The data:
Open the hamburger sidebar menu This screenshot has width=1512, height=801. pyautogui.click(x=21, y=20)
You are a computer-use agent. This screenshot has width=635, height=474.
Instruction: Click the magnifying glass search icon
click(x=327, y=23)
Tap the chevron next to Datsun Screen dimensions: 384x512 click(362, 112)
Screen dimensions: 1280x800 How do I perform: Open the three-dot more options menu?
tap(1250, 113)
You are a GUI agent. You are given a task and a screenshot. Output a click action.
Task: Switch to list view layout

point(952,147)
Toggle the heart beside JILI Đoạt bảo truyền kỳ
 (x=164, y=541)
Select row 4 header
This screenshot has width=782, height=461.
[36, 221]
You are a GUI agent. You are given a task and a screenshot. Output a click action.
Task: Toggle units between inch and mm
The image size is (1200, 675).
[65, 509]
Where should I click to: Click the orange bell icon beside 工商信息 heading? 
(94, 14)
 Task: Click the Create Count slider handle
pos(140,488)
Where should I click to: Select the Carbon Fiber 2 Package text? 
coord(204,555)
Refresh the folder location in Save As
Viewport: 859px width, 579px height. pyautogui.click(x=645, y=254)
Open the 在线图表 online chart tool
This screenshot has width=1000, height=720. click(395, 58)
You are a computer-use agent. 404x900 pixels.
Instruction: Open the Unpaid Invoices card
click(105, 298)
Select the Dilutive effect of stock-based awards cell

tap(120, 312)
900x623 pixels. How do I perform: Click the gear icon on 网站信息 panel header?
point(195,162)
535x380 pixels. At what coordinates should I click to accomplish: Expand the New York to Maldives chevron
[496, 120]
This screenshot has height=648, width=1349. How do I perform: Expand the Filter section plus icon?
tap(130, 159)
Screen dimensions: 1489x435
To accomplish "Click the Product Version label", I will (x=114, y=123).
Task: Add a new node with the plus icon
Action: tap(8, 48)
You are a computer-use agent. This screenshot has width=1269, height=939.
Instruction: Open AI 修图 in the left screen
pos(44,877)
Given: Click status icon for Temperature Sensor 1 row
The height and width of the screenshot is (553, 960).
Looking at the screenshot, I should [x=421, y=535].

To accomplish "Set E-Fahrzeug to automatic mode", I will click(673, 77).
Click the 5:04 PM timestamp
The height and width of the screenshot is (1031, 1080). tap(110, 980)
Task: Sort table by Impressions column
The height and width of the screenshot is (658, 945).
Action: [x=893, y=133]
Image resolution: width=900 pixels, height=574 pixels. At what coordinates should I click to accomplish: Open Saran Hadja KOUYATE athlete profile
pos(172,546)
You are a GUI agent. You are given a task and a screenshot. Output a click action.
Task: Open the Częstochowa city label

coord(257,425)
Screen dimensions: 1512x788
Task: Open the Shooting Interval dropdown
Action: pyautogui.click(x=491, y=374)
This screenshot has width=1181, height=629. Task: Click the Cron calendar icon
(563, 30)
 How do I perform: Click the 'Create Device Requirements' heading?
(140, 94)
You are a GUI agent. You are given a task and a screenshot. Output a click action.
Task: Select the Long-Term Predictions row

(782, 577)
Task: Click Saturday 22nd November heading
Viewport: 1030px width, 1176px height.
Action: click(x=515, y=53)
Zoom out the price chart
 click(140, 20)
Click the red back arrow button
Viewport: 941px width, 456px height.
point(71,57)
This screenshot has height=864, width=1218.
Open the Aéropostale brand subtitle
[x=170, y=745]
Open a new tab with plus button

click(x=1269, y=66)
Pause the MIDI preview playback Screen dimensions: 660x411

Problem details: Retype each entry exactly.

Output for this task:
Open the hamburger sidebar menu This screenshot has width=1512, height=801. pyautogui.click(x=21, y=20)
You are a computer-use agent. This screenshot has width=635, height=474.
Instruction: Click the magnifying glass search icon
click(x=327, y=23)
Tap the chevron next to Datsun Screen dimensions: 384x512 click(362, 112)
Screen dimensions: 1280x800 How do I perform: Open the three-dot more options menu?
tap(1250, 113)
You are a GUI agent. You are given a task and a screenshot. Output a click action.
Task: Switch to list view layout

point(952,147)
Toggle the heart beside JILI Đoạt bảo truyền kỳ
 (x=164, y=541)
Select row 4 header
This screenshot has width=782, height=461.
[36, 221]
You are a GUI agent. You are given a task and a screenshot. Output a click action.
Task: Toggle units between inch and mm
The image size is (1200, 675).
[65, 509]
Where should I click to: Click the orange bell icon beside 工商信息 heading? 
(94, 14)
 Task: Click the Create Count slider handle
pos(140,488)
Where should I click to: Select the Carbon Fiber 2 Package text? 
coord(204,555)
Refresh the folder location in Save As
Viewport: 859px width, 579px height. pyautogui.click(x=645, y=254)
Open the 在线图表 online chart tool
This screenshot has width=1000, height=720. click(395, 58)
You are a computer-use agent. 404x900 pixels.
Instruction: Open the Unpaid Invoices card
click(105, 298)
Select the Dilutive effect of stock-based awards cell

tap(120, 312)
900x623 pixels. How do I perform: Click the gear icon on 网站信息 panel header?
point(195,162)
535x380 pixels. At what coordinates should I click to accomplish: Expand the New York to Maldives chevron
[496, 120]
This screenshot has height=648, width=1349. How do I perform: Expand the Filter section plus icon?
tap(130, 159)
Screen dimensions: 1489x435
To accomplish "Click the Product Version label", I will (x=114, y=123).
Task: Add a new node with the plus icon
Action: tap(8, 48)
You are a computer-use agent. This screenshot has width=1269, height=939.
Instruction: Open AI 修图 in the left screen
pos(44,877)
Given: Click status icon for Temperature Sensor 1 row
The height and width of the screenshot is (553, 960).
Looking at the screenshot, I should [x=421, y=535].

To accomplish "Set E-Fahrzeug to automatic mode", I will click(673, 77).
Click the 5:04 PM timestamp
The height and width of the screenshot is (1031, 1080). tap(110, 980)
Task: Sort table by Impressions column
The height and width of the screenshot is (658, 945).
Action: [x=893, y=133]
Image resolution: width=900 pixels, height=574 pixels. At what coordinates should I click to accomplish: Open Saran Hadja KOUYATE athlete profile
pos(172,546)
You are a GUI agent. You are given a task and a screenshot. Output a click action.
Task: Open the Częstochowa city label

coord(257,425)
Screen dimensions: 1512x788
Task: Open the Shooting Interval dropdown
Action: pyautogui.click(x=491, y=374)
This screenshot has width=1181, height=629. Task: Click the Cron calendar icon
(563, 30)
 How do I perform: Click the 'Create Device Requirements' heading?
(140, 94)
You are a GUI agent. You are given a task and a screenshot. Output a click action.
Task: Select the Long-Term Predictions row

(782, 577)
Task: Click Saturday 22nd November heading
Viewport: 1030px width, 1176px height.
Action: click(x=515, y=53)
Zoom out the price chart
 click(140, 20)
Click the red back arrow button
Viewport: 941px width, 456px height.
point(71,57)
This screenshot has height=864, width=1218.
Open the Aéropostale brand subtitle
[x=170, y=745]
Open a new tab with plus button

click(x=1269, y=66)
Pause the MIDI preview playback Screen dimensions: 660x411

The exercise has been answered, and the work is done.